Competition in the High Yield ETF Market

The main competitor to the brand new GYLD looks to be the Morningstar Multi-Asset Income Index Fund (IYLD - ETF report). This product isn’t very old either, having debuted about a month ago, although it does see decent volume of about 25,000 shares considering it has only $9 million in AUM.

However, investors should note that this product is structured as a fund-of-funds, holding nine high yielding ETFs in its portfolio. Currently, exposure is tilted towards bonds as five of the ETFs in the basket are fixed income ETFs including both of the top two holdings (read Are The Fundamental Bond ETFs Better Fixed Income Picks?).
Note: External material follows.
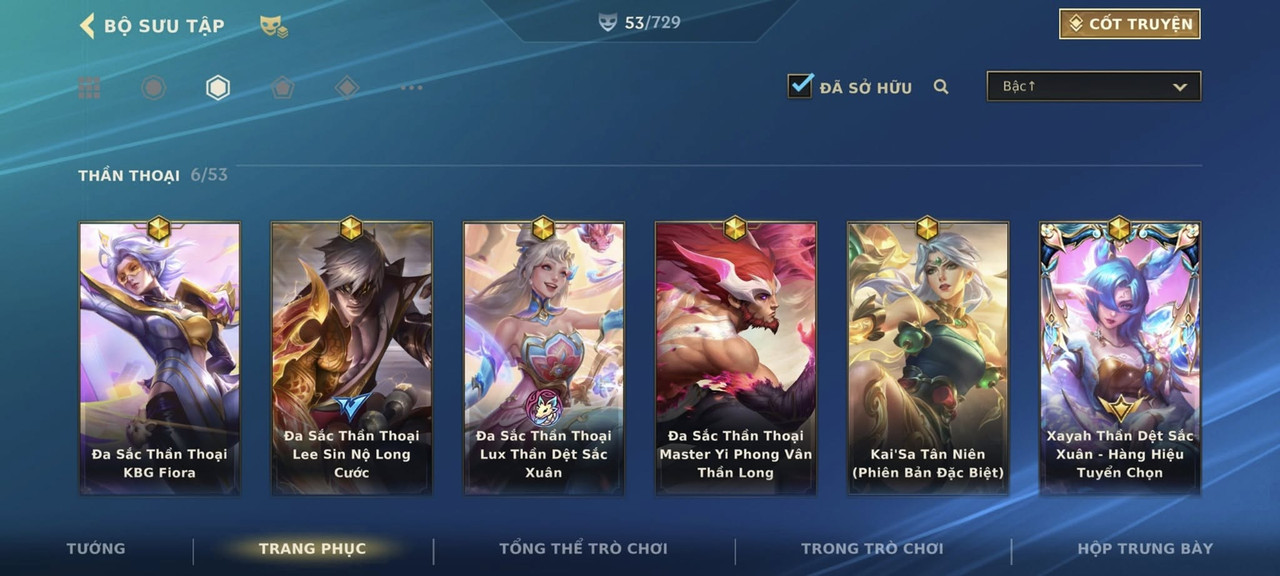Viewport: 1280px width, 576px height.
Task: Click the magnifying glass search icon
Action: click(941, 87)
This structure does produce an interesting scenario from a fee perspective though, as the management fee comes in at just 0.25%. Yet, when adding in the acquired fund fees—and subtracting out a fee waiver—the net expense ratio comes in at 60 basis points a year, still less than GYLD although much more competitive.

Room For Two?

Although IYLD hasn’t exactly added a great deal of assets so far in its short time on the market, there is definitely promise in the fund. The product—much like GLYD—could see increased interest from investors seeking a diversified way to obtain yield across a variety of sectors (read Three Great ETFs For Your IRA).

Given this trend, and the continued easy money policies from central banks around the world, it seems likely that these high yield focused ETFs could see a large amount of interest from a great deal of investors. As a result, ArrowShares could, if current income remains in demand, have a winner on its hands in its first foray into the ETF world.